If an entry below contains an image, drop the image and retype the rest exactly.

### Records for the task
+ + + + + + +
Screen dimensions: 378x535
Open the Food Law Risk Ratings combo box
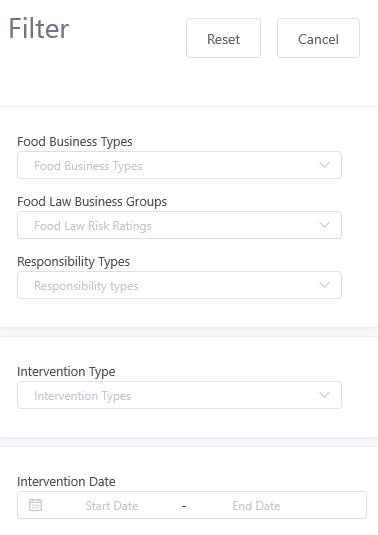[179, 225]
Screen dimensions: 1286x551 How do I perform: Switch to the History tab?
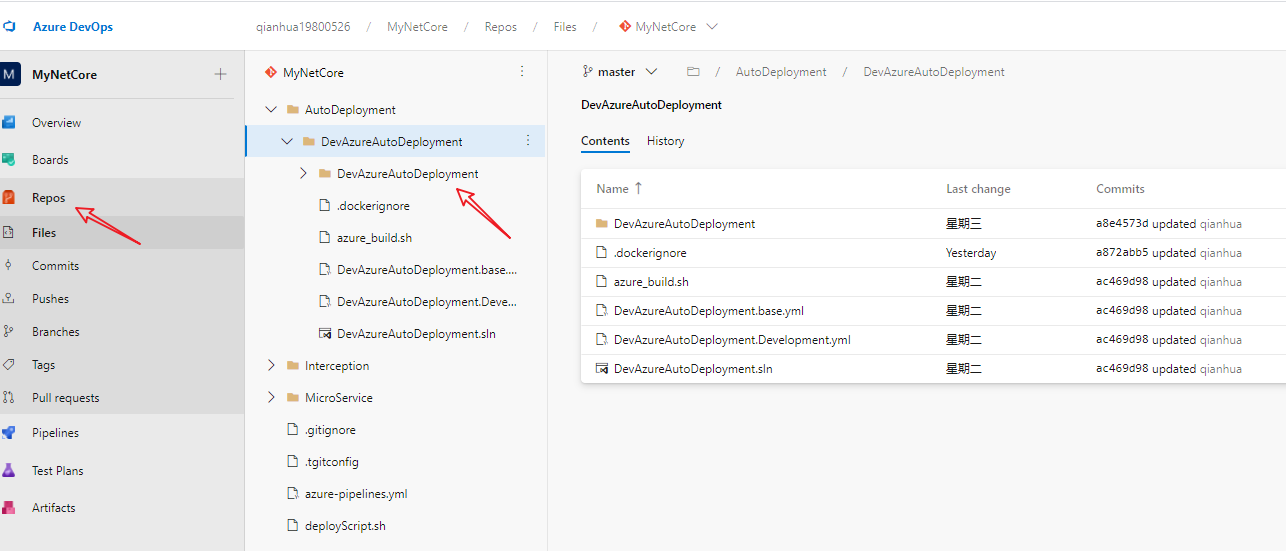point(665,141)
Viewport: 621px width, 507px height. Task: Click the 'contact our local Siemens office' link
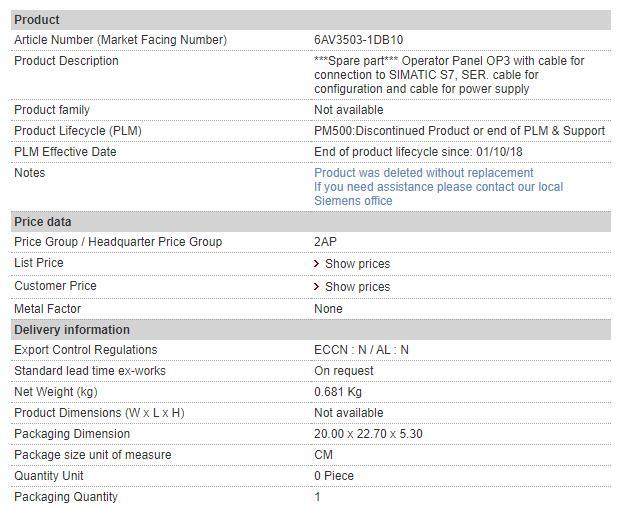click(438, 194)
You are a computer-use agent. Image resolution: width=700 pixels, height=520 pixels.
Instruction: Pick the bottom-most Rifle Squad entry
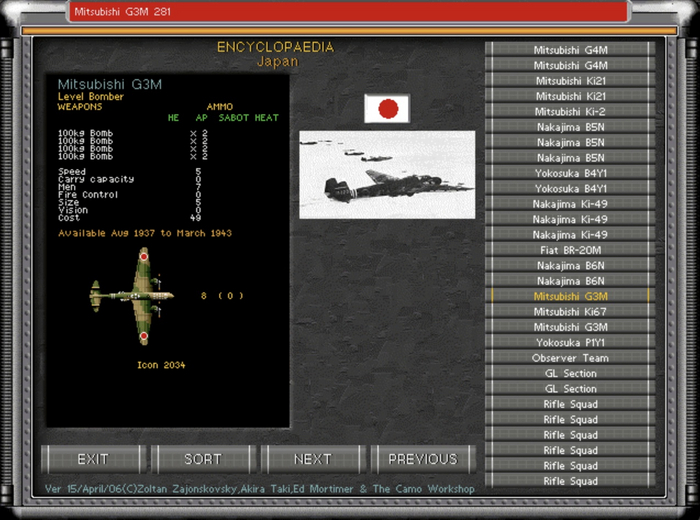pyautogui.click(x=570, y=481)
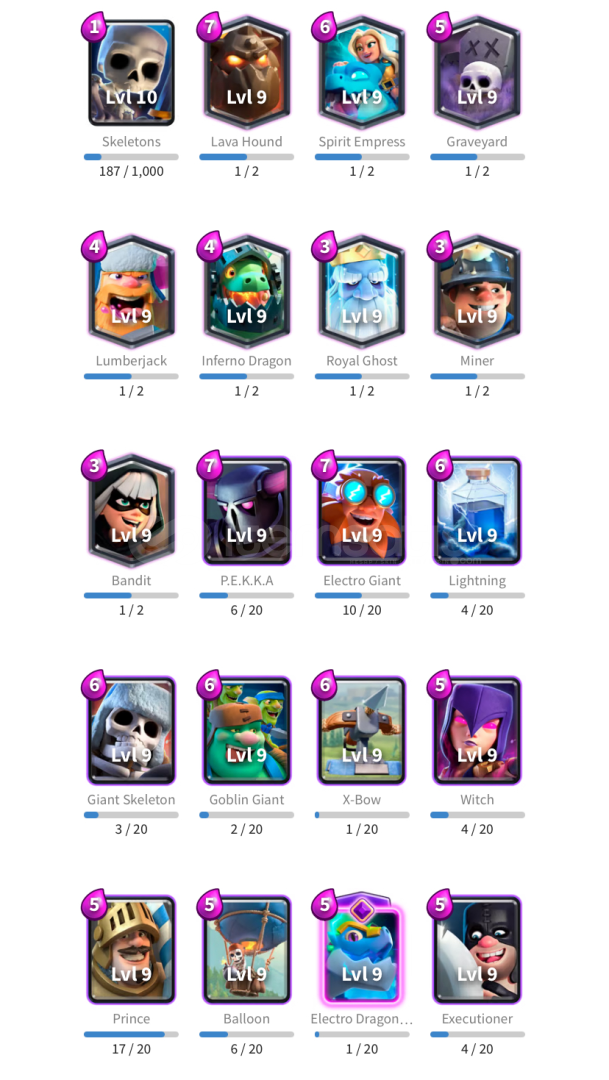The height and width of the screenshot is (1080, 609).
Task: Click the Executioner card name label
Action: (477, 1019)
+ + + + + + +
### Answer to the exercise
Screen dimensions: 378x535
Open the Food Law Risk Ratings combo box
[179, 225]
Screen dimensions: 1286x551 How do I perform: Switch to the History tab?
point(665,141)
Viewport: 621px width, 507px height. Task: Click the 'contact our local Siemens office' link
click(438, 194)
You are a computer-use agent. Image resolution: width=700 pixels, height=520 pixels.
Instruction: Pick the bottom-most Rifle Squad entry
pyautogui.click(x=570, y=481)
The height and width of the screenshot is (1080, 609).
Task: Click the Executioner card name label
Action: (477, 1019)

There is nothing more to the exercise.